Depois do fiasco de bilheteria de seu último longa, o pretensioso Novo Mundo, de 2005, Malick finalmente parece ter feito as pazes consigo mesmo e se calçou num tema aparentemente simples para, dentro do seu singelo estilo peculiar, se encaixar perfeitamente com sua direção magistral e, claro, com suas famosas marcas registradas: solilóquios, 90% de externas e takes precisos da natureza.

Num tom nostálgico, a história se passa no núcleo de uma família de classe média americana da década de 50 com foco na relação de um pai (Brad Pitt) com seu filho mais velho (Sean Penn, na fase adulta). Na trama, digamos assim, essa relação é desconstruída de forma que podemos ver o seu antes, o durante e o depois. Do Big Bang até o fim dos tempos.

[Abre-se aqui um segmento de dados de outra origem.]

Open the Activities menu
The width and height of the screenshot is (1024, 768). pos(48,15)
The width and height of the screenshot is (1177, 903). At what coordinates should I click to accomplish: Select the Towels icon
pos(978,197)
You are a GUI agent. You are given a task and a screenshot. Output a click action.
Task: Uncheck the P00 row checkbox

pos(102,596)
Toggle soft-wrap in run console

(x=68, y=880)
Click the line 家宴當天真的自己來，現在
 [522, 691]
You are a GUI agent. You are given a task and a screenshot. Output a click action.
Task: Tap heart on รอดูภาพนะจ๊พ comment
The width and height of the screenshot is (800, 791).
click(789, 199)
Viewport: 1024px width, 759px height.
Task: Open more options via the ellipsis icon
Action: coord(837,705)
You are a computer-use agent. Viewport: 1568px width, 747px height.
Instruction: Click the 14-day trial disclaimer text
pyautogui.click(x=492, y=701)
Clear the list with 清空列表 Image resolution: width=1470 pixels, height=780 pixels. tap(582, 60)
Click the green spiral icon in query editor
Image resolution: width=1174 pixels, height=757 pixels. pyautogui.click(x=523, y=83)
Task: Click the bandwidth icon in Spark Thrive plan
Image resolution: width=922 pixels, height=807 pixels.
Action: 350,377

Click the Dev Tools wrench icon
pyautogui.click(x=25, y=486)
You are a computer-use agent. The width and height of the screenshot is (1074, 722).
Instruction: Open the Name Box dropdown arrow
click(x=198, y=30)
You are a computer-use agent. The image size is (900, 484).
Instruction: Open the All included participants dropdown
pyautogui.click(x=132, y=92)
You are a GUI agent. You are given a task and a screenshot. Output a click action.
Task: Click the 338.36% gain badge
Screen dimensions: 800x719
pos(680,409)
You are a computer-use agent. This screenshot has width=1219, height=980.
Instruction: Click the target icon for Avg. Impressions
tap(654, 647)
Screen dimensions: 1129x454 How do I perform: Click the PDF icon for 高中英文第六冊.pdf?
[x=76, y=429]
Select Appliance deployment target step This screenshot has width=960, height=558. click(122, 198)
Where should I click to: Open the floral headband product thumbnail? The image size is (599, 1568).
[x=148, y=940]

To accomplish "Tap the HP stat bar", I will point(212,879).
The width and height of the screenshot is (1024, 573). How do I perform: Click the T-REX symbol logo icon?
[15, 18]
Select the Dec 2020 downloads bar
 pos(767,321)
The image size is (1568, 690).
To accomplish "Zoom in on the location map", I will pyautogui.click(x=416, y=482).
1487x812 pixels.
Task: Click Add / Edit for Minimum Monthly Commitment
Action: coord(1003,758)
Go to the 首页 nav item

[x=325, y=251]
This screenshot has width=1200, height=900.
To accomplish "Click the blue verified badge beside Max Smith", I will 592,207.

Com uma escassez de diálogos que, quando são ditos, aparecem apenas para pontuar ou salientar uma situação já pré-estabelecida apenas com imagens, o longa é de uma beleza ímpar e com interpretações dignas de reverências. Pitt e Penn estão tirando de letra – com destaque maior para o primeiro. Jessica Chastain, que interpreta a mãe, e os atores mirins que fazem os filhos do casal estão excelentes.
Malick consegue com essa Ávore da Vida (Tree of Life) nos sensibilizar nos levando a questionar com esmero os detalhes de cada ação nossa, seja ela física ou emocional, e sua reverberação que disseca nossa fragilidade como seres humanos.

Aproveite para assistir:

A Árvore da Vida aproxima o foco na relação entre pai e filho de uma família comum, e expande a ótica desta rica relação, ao longo dos séculos, desde o Big Bang até o fim dos tempos, em uma fabulosa viagem pela história da vida e seus mistérios, que culmina na busca pelo amor altruísta e o perdão.